Par la suite, votre masque de nettoyage et votre script étant enregistré, contentez-vous de la dernière action.
Pour 500 images, comptez environs 30 mn sur un ordi récent et rapide, alors allez boire un café, manger ou amusez-vous…
Deuxième étape:
Dans votre dossier X vous avez toutes vous fiches épurées. Ouvrez Image J et aller dans fichier/Import/image sequence.
Choissez votre dossiez X faites OK,
Complétez
la boite de dialogue comme dans la figure suivante (si elles sont en
couleur, cochez la case convertir en niveau de gris 8bits). OK
Suivez la procédure illustrée:
Ouvrez
vous résultats dans excel (la suite à été développé par nos soin sur
excel, mais nous la rendrons disponible sur openoffice prochainement).
Sélectionnez
votre tableau et remplacez si besoin les " . " par des " ," (vos
chiffres doivent être aligné à droite) et supprimez les entrées
redondantes dans la colonne Label (le nom du répertoire et les 2
points. Attention, vos noms de fichier ne doivent être composés que de
chiffres simples, inférieur à 1000000 et sans aucun signe!!!!!)
Ouvrez le deux fichiers suivants (clic droit/enregistrez la cible sous)

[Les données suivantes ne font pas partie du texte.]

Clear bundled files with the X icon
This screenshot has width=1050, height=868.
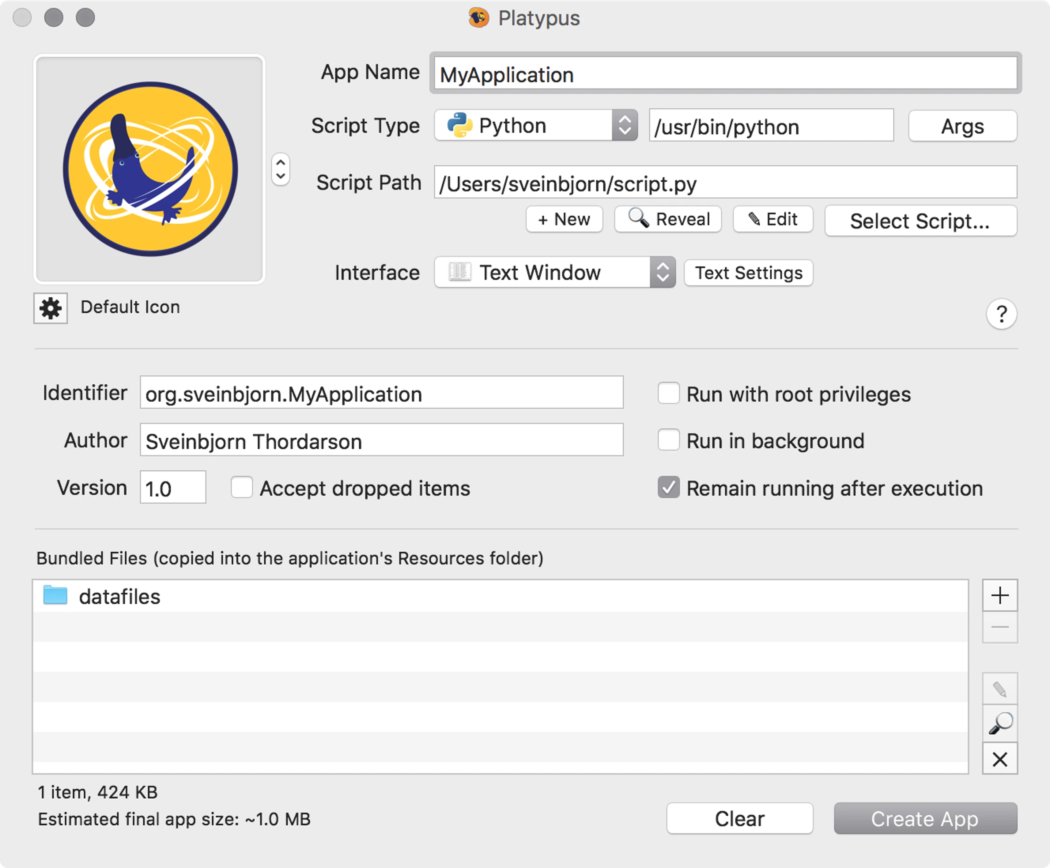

Données brutes.xls (à décompresser avant)
Tx22.xls (idem)
Copier
vos résultats dans Données brutes/données (pour des raisons
d’efficacité, les macros ont été prévus pour traiter 60 individus
n’ayant pas plus de 400 fragments chacun)
Cliquez sur "Lancer"
Vous obtenez le tableau suivant :
Il aura fallu moins de 1h pour traiter les 500 tombes!!!!
MISE EN GARDE:
Pour
des problèmes de saturation des piles mémoires, fermez et relancez les
fichier "Données brutes" et "Tx22" pour chaque goupe de 60 individus.
Si vous avez moins de 60 individus, supprimez les lignes redondantes dans la feuille "récapitulatif".
Si
vous souhaitez ne traiter qu’une seule tombes. Ouvrez uniquement le
fichier Tx22, copier vos données dans "données" et cliquez sur lancer.